Bulova's defining achievement came on October 25, 1960, with the Accutron caliber 214, developed by Swiss engineer Max Hetzel. In place of a balance wheel, a 360 Hz tuning fork driven by a transistor circuit regulated the watch, which was guaranteed accurate to within a minute a month at a time when that figure was remarkable. The seconds hand swept smoothly and the watch hummed rather than ticked. Accutron timers flew aboard NASA satellites, and in 1971 astronaut David Scott wore a Bulova chronograph prototype on the lunar surface during Apollo 15.
The Accutron era produced some of the most distinctive American-market watches of the 1960s. The Spaceview, with its open dial exposing the green coils and tuning fork, began as a dealer demonstration piece and became a bestseller. The Astronaut added a 24-hour hand for jet crews, and the Oceanographer line, rated to 666 feet and nicknamed the Devil Diver, brought serious water resistance to the catalog. Alongside these, Bulova kept building solid 17- and 23-jewel self-winding mechanical watches that sold in enormous numbers.

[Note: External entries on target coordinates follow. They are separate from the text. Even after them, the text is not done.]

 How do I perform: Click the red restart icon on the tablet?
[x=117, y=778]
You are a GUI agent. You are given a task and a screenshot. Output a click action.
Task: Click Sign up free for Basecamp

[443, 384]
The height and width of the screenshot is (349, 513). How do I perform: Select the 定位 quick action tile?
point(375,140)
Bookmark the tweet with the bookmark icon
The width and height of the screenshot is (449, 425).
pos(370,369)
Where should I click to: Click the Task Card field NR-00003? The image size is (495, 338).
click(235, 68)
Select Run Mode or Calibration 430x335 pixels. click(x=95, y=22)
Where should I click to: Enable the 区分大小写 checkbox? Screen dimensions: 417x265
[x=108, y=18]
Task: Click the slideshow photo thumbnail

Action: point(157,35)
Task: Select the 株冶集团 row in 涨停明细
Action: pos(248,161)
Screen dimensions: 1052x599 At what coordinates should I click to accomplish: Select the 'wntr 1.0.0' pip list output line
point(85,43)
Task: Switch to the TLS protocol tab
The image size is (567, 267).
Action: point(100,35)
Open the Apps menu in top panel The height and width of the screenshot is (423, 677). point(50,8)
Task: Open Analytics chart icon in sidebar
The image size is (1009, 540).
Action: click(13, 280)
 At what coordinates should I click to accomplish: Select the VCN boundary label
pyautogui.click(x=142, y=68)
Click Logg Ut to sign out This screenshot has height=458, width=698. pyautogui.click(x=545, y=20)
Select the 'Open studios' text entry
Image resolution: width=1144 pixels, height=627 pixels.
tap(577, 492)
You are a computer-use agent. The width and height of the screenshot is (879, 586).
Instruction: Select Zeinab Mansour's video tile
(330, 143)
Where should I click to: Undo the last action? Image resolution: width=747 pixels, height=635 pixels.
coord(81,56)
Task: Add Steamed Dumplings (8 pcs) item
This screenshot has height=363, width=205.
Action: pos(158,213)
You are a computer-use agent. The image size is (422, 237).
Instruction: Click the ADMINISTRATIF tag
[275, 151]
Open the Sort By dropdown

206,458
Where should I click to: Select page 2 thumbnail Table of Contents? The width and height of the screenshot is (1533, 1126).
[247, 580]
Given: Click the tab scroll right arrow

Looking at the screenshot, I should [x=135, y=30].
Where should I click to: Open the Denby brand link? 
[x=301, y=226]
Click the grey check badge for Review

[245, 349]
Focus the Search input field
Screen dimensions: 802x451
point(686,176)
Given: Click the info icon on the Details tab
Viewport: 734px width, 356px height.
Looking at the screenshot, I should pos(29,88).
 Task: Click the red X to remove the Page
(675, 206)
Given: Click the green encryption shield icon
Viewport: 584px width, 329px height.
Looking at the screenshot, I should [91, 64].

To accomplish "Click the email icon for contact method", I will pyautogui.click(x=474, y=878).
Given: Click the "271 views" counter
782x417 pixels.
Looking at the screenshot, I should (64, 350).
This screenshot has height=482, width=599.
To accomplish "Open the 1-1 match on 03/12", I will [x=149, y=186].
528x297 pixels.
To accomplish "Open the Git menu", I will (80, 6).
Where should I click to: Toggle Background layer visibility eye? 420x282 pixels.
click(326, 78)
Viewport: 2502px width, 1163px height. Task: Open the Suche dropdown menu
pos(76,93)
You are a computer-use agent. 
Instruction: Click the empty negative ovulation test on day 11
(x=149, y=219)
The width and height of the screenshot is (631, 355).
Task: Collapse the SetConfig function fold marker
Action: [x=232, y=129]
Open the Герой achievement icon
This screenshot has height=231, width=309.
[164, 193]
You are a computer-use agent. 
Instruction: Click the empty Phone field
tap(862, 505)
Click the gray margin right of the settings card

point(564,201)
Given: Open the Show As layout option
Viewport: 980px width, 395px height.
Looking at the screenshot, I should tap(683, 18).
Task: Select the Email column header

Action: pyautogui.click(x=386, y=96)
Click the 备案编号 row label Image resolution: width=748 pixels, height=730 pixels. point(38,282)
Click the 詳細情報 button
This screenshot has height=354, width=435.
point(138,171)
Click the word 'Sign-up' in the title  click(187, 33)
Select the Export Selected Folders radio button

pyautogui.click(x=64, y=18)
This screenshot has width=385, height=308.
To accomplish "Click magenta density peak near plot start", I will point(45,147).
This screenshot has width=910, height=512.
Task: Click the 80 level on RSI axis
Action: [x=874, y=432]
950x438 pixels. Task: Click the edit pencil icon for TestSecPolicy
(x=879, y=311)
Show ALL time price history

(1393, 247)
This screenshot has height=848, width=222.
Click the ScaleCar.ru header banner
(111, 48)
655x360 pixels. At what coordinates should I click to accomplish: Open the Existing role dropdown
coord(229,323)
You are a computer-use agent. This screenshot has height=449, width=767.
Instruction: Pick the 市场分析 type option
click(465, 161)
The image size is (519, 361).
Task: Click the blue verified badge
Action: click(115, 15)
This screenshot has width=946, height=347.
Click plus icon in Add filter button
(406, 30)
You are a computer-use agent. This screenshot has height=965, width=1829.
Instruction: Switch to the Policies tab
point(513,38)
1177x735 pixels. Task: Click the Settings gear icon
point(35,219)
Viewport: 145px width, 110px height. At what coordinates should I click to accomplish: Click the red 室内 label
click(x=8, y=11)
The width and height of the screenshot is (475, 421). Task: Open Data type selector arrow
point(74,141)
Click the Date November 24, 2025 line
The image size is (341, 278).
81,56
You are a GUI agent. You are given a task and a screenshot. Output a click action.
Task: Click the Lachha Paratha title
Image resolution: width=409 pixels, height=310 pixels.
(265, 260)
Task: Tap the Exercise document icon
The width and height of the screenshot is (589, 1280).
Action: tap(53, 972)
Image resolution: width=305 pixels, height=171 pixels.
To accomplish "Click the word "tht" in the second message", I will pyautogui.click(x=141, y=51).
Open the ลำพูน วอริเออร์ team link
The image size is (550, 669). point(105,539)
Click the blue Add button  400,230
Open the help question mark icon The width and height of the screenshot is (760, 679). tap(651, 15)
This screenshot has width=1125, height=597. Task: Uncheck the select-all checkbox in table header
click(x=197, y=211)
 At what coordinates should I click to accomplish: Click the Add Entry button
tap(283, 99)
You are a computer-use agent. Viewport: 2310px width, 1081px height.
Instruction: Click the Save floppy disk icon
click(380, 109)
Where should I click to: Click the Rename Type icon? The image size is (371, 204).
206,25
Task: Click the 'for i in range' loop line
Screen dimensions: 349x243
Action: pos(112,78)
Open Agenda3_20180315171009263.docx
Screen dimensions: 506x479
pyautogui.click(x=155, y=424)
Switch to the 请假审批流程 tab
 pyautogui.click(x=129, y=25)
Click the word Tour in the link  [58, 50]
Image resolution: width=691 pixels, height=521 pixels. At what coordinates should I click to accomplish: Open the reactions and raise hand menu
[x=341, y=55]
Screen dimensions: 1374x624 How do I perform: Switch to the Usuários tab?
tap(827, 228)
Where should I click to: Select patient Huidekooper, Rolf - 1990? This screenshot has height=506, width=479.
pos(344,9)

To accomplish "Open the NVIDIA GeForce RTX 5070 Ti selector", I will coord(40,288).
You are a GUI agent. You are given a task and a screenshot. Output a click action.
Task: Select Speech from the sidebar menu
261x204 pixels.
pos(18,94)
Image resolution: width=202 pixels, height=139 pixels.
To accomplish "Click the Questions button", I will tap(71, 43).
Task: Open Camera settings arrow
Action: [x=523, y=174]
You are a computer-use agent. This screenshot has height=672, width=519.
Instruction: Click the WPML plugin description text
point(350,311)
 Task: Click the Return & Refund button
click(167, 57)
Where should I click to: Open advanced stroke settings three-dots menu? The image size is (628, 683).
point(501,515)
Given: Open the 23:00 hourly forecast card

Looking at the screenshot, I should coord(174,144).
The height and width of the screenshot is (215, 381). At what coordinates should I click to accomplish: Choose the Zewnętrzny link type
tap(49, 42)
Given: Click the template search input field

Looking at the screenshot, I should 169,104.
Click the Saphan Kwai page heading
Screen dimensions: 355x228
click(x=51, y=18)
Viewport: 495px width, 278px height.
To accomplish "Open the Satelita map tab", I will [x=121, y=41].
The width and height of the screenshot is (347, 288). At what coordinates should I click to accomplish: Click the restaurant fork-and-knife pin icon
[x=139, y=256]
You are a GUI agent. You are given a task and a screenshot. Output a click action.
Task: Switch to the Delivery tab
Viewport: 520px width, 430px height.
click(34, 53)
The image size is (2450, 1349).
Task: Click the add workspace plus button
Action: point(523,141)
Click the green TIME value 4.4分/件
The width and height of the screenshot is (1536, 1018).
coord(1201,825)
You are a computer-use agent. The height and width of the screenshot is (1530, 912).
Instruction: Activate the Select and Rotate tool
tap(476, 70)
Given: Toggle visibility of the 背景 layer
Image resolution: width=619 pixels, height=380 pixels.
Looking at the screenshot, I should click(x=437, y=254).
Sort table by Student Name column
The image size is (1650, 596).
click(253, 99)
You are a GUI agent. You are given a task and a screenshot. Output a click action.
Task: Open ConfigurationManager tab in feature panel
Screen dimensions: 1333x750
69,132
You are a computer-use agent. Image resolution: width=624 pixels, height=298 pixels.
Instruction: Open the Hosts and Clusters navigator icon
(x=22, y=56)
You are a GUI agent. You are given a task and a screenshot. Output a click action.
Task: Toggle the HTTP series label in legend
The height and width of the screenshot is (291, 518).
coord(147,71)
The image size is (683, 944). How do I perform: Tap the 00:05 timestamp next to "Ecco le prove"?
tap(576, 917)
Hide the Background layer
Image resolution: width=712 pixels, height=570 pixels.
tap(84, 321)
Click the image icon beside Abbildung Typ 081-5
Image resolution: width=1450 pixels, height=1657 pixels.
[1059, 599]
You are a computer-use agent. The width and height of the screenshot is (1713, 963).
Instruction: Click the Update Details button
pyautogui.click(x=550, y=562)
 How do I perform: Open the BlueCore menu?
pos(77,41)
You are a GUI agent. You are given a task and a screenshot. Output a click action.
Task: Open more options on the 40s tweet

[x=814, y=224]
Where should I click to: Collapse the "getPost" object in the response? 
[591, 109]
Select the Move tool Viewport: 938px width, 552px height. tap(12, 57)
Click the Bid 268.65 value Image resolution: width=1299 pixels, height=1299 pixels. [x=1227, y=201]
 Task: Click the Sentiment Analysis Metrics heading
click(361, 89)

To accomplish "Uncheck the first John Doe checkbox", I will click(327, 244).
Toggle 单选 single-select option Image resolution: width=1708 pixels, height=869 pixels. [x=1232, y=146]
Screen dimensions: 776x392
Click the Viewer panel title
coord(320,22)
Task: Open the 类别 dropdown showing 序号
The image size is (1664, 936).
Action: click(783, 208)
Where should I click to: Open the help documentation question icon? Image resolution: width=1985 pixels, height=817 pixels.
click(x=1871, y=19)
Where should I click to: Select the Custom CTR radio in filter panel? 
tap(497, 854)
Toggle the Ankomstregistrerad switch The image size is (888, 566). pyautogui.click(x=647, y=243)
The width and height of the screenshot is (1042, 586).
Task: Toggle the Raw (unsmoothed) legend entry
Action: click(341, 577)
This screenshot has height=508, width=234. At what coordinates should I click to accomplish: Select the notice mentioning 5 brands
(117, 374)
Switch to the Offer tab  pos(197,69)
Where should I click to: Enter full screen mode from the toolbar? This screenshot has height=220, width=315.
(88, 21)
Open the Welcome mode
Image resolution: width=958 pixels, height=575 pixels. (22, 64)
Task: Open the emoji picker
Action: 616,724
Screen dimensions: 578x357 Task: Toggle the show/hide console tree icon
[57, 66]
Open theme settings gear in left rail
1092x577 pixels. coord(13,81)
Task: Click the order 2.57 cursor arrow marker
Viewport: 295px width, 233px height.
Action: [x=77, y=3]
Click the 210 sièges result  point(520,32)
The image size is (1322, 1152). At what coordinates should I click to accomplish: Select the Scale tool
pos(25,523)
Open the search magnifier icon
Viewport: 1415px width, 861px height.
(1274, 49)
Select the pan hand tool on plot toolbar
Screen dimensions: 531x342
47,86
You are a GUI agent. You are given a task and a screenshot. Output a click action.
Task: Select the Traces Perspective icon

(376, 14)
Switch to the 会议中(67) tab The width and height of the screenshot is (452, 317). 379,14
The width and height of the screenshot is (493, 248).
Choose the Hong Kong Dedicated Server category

For collectors, Bulova offers rare precision in dating: from 1950 onward the company stamped a two-character date code on case backs and movements, so an M9 marking pins a watch to 1969 exactly. Original-dial Spaceviews (many were later converted from standard 214s), honest Devil Divers, and running tuning-fork models with that distinctive hum are the prizes. Service matters, since Accutron repair is a specialist skill, but a properly maintained 214 still performs much as it did sixty years ago.